A film crew that has spent weeks in the East Valley with the likes of Burt Reynolds, Raquel Welch and Charles Durning was set up in the parking lot of Mesa Centennial Center on Tuesday with yet another big-name star.
Phyllis Diller had flown in from California for the day to film a small role as a carjacking victim with a much younger boyfriend in "Forget About It," which has been filmed at numerous local spots.
Everyone on the set — from the movie’s director on down — jockeyed to pose for a snapshot with the star. "I always wanted a picture with her, ever since we knew she would be on board," said Manny Flores, an associate producer on the film and director B.J. Davis’ assistant. Diller, 86, said between takes that she had never shot a movie in the Valley, but "worked in this city for 40 years" performing countless stand-up comedy shows through her career.
Diller displayed a spry personality to go with her relatively youthful face, the result of the plastic surgeries she often incorporated into her act before she retired from live performances less than two years ago. She noted the difference between stage comedy and movie making.
"When I was live, everything was working very hard, and you had to work very hard and fast," she said. "This is just the opposite, just the opposite. It's the slowest."
A semi-regular on the TV soap opera "The Bold and the Beautiful," Diller said she's been in 25 to 30 movies, "but a lot of them weren't really anything you'd want to see."
She said she is looking forward to seeing "Forget About It" when it reaches theaters sometime around Thanksgiving. Much of the East Valley will be watching for it along with her. The movie is a comedy about a mobster (Mesa resident Michael Paloma) sent to a mobile-home retirement community by the witness protection program. Mesa's Sunrise Village Mobile Home Park provided the setting for most of the filming. Reynolds, Welch, Durning and Robert Loggia, who wrapped up their work a week ago, all play neighbors of Paloma's.
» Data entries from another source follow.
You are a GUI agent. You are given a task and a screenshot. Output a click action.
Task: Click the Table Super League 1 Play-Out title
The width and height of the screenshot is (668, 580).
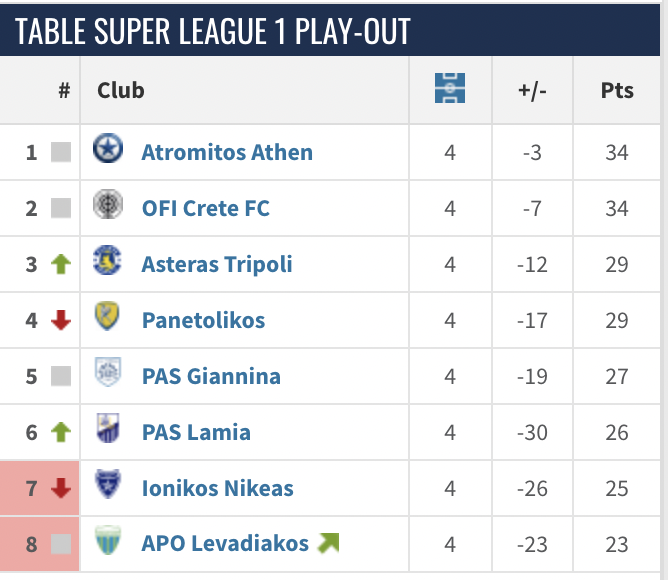[213, 31]
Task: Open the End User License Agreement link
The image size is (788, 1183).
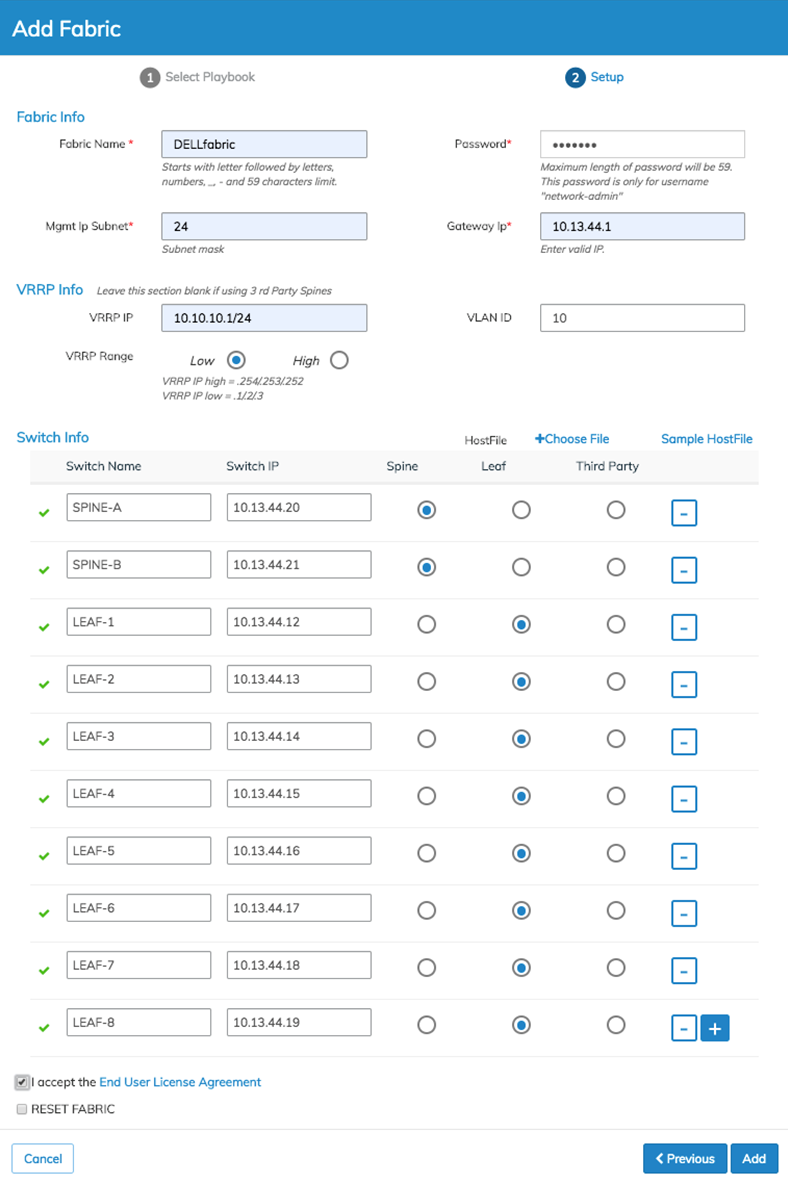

Park manager Mary Smith said residents never lost the thrill of seeing the stars, who began to blend in after a while. "If you saw them walking down the street and didn't know they were movie stars you'd think they were just residents of the park — except Raquel," she said. Mesa’s Falcon Field and Phoenix Sky Harbor International Airport have been used for location shooting, along with Usery Mountain Recreational Area northeast of Mesa, Casino Arizona and a downtown Phoenix building that was the scene of a bank robbery over the weekend. Controlled mayhem has been breaking out all over the Valley.
Diller's "carjacking" was the second filmed for the movie. Monday night, Alice Sliger turned on the lights for the other one at the Buckhorn Baths motel, which she built at Main Street and Recker Road in Mesa with her husband in 1936.
"Oh, I don’t know if it’ll do a lot for the motel business, but it’s giving us some action and activity, making it interesting," said Sliger, 97.
About 70 percent of the film crew is from Arizona, and a couple hundred more Arizonans have performed as extras.
Sunrise Village resident Chuck Albin said he spent a total of about 15 minutes walking up and down one of the park’s streets, whipping his head around to watch a "speeding" 30 mph car. "Forget About It" has a bit more than a week left of shooting, and the crew will be returning to Sunrise Village. Albin, 76, said it's been fun to watch the movie being made, "but I think we’re going to be happy to see them go. A lot of our activities have been disrupted," he said.
"We got to play our bingo on Friday night, but we missed our Saturday morning coffee."